Tory members of the Standing Committee spent most of the hearings blindly defending Al Leach's "New Directions" proposal to gut rent controls. Instead, they should have been listening to the vast majority of presenters and the unanimous voice of tenants: implementing "New Directions" will mean and end to rent control in Ontario.

Liberals would like to highlight several key issues in Leach's Tory paper that were raised during the hearings - issues that were totally ignored by the Tory majority members on the committee when they blindly passed theri "Yes Sir Mr. Minister" say- nothing report.
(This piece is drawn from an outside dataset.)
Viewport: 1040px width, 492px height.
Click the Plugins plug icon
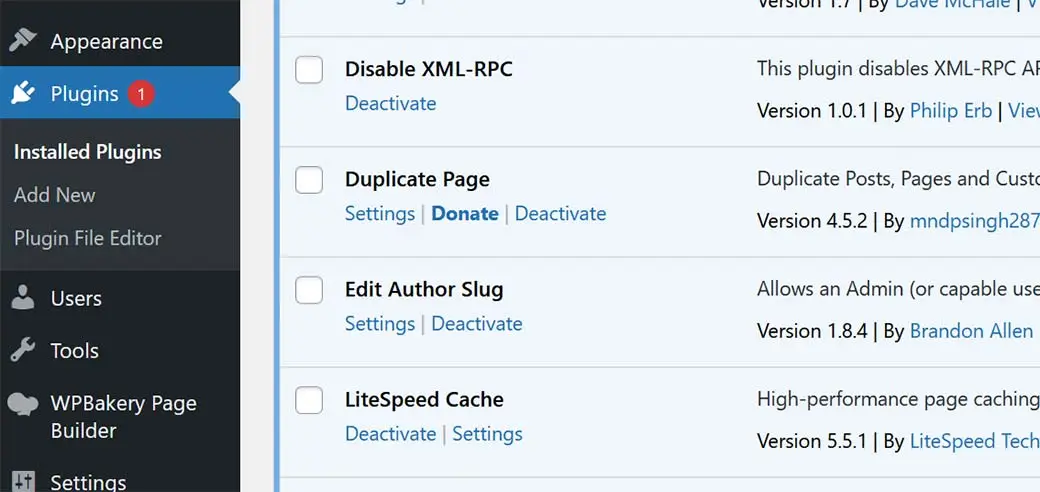click(x=23, y=93)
Application of Rent Control Laws

  • At present, rent controls apply to all rental units. New buildings are exempt from controls for their first five years. Rent controls still apply to a rental unit when it is vacated.

Tory Position Paper

  • Rent controls will be removed when an apartment becomes vacant. Once a person moves into an apartment, they are covered by the maximum rent increase guideline for the duration of their occupancy.

  • It will therefore be in the landlord's interest to have as many new tenants as possible. To counter the expected increase in tenant harassment, the paper proposed the creation of an anti-harassment unit in the MMAH and a doubling of the fines for harassing tenants (to $10,000 for individual landlords and $50,000 for corporations).

  • Rent controls will now never be applied to new buildings.

Concerns Raised in the Hearings

  • Vacancy decontrol means the slow death of rent controls, The Lampert Report estimated that 25% of tenants move every year. The study also estimated that over a five year period, about 70% of tenants move at least once. This means that within five years, the majority of apartments and rental homes will have had their rents decontrolled. The majority of tenants in Ontario will be paying more rents under the government's proposals than they would under the current program.

  • Vacancy decontrol will lead to landlord intimidation and higher rents across the market. People will have little chance to "move up" since any unit that becomes vacant will first have its rent hiked - tenants will become a prisoner of their apartment.

  • Even the Tories anticipate that there will be landlord harassment - they have created an anti-harassment unit and have raised fines for tenant harassment. Under the government's new plan, landlords will have less incentive to work with tenants to ensure buildings are in good repair, and every incentive to force you out by whatever means possible. It will be up to tenants to prove that the landlord's activities (refusal to do repairs, lack of hot water, excessive noice) constitute "harassment".

  • Vacancy decontrol hits some of the most vulnerable tenants - seniors, the poor, the disabled, students and the unemployed seeking new work.

  • The rent registry must remain - it is essential in protecting tenants against discrimination s it prevents arbitrary rent charges.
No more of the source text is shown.